Hence these immortal lines struck a chord in our comprehensively educated masses. As Boris Johnson fights for breath in intensive care, some of Stormzy’s disciples have tweeted direct quotations from the master.

One wrote: “Stormzy said f*** Boris and Corona did the rest.” Another skipped the attribution but still unmistakably hinted at the source: “Boris Johnson in the ICU f*** yeah.”

Still others veered outside the form of Stormzy’s poetry, while faithfully adhering to its spirit, including the theological subtext. One fan, doubtless a good Christian, wrote: “Boris Johnson about to die due to the Rona. THANK YOU LORD.”

Another good Christian implicitly affirmed the existence of life everlasting: “if boris johnson dies I will cackle maniacally say hi to Margaret Thatcher in hell.”

Yet another writer drew our attention to the broader context, while rebuking the PM for his sartorial lassitude: “Poor Boris? No. Poor NHS. F*** that scruffy man.” Other messages range from slightly wordy (“Were gonna have a party when boris Johnson dies” and “Hope boris Johnson dies and it’s painful”) to more laconic (“hope boris dies”).

One doesn’t have to be a stickler for grammatical rectitude to notice a certain carelessness of syntax throughout. That testifies to the liberating effect of modernity, what with the staid conventions of grammar, taste and morality being replaced with more democratic, progressively better standards.

Lest you might think that Mr Johnson’s fellow politicians would refrain from expressing such sentiments publicly, here’s a profound message from Councillor Sheila Oakes, Labour mayor of Heanor, Derbyshire.
_____
» ACTIVITY A: Translate this sentence from the commentary on the online reactions to Boris Johnson's illness into French: "One doesn’t have to be a stickler for grammatical rectitude to notice a certain carelessness of syntax throughout."
» ACTIVITY B: Proceed with the commentary on the online reactions to Boris Johnson's illness, starting after its final sentence.
_____
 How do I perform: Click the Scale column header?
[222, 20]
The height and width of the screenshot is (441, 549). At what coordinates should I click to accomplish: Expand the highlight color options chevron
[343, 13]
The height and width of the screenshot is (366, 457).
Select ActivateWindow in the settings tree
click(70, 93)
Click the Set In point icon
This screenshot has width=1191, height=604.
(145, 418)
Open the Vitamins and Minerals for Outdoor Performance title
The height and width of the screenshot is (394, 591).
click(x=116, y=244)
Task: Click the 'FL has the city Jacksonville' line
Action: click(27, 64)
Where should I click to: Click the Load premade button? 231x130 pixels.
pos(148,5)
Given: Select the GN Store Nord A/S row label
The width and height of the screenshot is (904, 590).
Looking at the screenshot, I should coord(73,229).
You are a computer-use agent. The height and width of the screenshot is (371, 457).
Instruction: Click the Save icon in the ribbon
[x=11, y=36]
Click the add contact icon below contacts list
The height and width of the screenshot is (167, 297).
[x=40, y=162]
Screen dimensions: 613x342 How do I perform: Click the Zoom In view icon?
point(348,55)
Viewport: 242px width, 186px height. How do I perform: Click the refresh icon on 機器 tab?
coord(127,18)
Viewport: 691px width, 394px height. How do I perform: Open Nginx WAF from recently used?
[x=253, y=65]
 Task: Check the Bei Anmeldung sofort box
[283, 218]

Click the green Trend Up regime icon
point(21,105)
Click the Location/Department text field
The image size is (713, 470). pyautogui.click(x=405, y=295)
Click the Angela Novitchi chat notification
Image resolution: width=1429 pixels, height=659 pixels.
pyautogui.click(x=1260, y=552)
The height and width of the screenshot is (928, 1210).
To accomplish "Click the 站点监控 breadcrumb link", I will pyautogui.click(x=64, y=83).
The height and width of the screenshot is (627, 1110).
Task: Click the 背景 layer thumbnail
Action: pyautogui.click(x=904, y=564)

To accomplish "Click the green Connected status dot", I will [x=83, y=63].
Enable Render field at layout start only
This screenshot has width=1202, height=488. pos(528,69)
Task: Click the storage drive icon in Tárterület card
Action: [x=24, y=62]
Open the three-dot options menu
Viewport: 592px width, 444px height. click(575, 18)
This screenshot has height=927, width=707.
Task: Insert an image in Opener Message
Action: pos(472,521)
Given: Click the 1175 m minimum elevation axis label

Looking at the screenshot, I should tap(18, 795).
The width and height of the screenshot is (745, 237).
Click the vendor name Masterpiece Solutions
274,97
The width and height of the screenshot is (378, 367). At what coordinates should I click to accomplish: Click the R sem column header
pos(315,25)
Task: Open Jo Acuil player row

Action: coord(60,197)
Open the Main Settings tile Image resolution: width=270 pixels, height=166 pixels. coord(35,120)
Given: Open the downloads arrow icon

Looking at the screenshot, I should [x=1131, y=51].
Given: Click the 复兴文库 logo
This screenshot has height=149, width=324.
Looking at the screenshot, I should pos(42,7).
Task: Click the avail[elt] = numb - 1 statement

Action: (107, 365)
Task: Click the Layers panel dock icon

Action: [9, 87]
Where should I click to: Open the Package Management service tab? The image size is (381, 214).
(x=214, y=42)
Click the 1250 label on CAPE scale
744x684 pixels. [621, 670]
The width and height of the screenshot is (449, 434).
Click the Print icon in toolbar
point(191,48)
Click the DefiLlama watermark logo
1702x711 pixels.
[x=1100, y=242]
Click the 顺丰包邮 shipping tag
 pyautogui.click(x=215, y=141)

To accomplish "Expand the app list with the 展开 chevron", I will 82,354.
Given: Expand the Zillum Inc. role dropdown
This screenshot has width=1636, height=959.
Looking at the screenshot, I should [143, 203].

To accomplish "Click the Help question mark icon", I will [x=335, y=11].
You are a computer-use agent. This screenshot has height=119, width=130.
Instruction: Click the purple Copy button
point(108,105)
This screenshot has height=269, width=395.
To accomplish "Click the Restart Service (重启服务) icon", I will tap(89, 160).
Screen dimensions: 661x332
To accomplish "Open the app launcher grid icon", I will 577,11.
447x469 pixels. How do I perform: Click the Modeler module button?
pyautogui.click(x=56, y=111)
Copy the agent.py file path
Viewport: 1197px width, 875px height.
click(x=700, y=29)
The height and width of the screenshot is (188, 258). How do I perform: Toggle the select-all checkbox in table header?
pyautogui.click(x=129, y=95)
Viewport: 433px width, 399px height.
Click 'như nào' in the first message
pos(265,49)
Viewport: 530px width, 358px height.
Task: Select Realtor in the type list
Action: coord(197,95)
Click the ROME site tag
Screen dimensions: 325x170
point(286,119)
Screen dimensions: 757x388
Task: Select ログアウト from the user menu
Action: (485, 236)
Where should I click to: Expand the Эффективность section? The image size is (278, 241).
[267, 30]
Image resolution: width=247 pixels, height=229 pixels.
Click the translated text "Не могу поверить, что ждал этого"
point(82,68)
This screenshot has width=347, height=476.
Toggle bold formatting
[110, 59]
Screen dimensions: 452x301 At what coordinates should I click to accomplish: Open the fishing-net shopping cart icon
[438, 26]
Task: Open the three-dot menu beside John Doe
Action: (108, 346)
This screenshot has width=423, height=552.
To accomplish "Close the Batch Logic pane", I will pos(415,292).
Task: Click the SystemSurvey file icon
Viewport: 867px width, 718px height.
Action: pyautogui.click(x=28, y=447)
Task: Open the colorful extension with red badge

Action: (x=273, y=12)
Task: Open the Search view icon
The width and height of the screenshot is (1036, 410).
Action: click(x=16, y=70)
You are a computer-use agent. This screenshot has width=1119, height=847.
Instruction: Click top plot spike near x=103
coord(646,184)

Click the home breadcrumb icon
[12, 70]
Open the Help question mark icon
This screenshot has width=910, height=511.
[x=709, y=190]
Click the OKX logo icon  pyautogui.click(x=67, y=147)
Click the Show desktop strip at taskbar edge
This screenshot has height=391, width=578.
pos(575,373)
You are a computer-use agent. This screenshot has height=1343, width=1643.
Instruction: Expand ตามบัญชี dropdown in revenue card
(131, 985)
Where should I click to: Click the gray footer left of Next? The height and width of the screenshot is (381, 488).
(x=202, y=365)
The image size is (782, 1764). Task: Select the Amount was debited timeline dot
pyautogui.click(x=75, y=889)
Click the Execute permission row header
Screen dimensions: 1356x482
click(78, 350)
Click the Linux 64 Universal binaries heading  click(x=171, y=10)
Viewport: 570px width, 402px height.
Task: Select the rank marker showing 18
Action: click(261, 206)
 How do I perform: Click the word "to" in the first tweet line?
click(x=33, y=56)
_____
» WRITTEN REPLY A: Nul besoin d’être pointilleux sur la rectitude grammaticale pour remarquer partout une certaine négligence de la syntaxe.

» WRITTEN REPLY B:
Miss Oakes displayed not only an impeccable moral and aesthetic taste but also rare political acumen: “Sorry he completely deserves this and he is one of the worst PM’s we’ve ever had.”

Note the implied belief that every person suffering from a disease has somehow deserved it: this clearly has its provenance in some doctrines of fundamentalist Christianity.

As to the depth of political analysis, it has laudably taken Miss Oakes but the few months of Mr Johnson’s tenure to identify the exact place he occupies in the historical hierarchy of British prime ministers.

Alas, the Labour Party has characteristically failed to realise what a gem it possesses in Miss Oakes. To be fair, the party is trying to undo the electoral damage caused by many of its members expressing heartfelt regrets that the Holocaust didn’t quite finish the job.

Trying to launder its sullied image, the Labour Party has removed the whip from Miss Oakes, effectively kicking her out. I do hope she’ll eventually make a comeback. It would be a shame to waste such talent.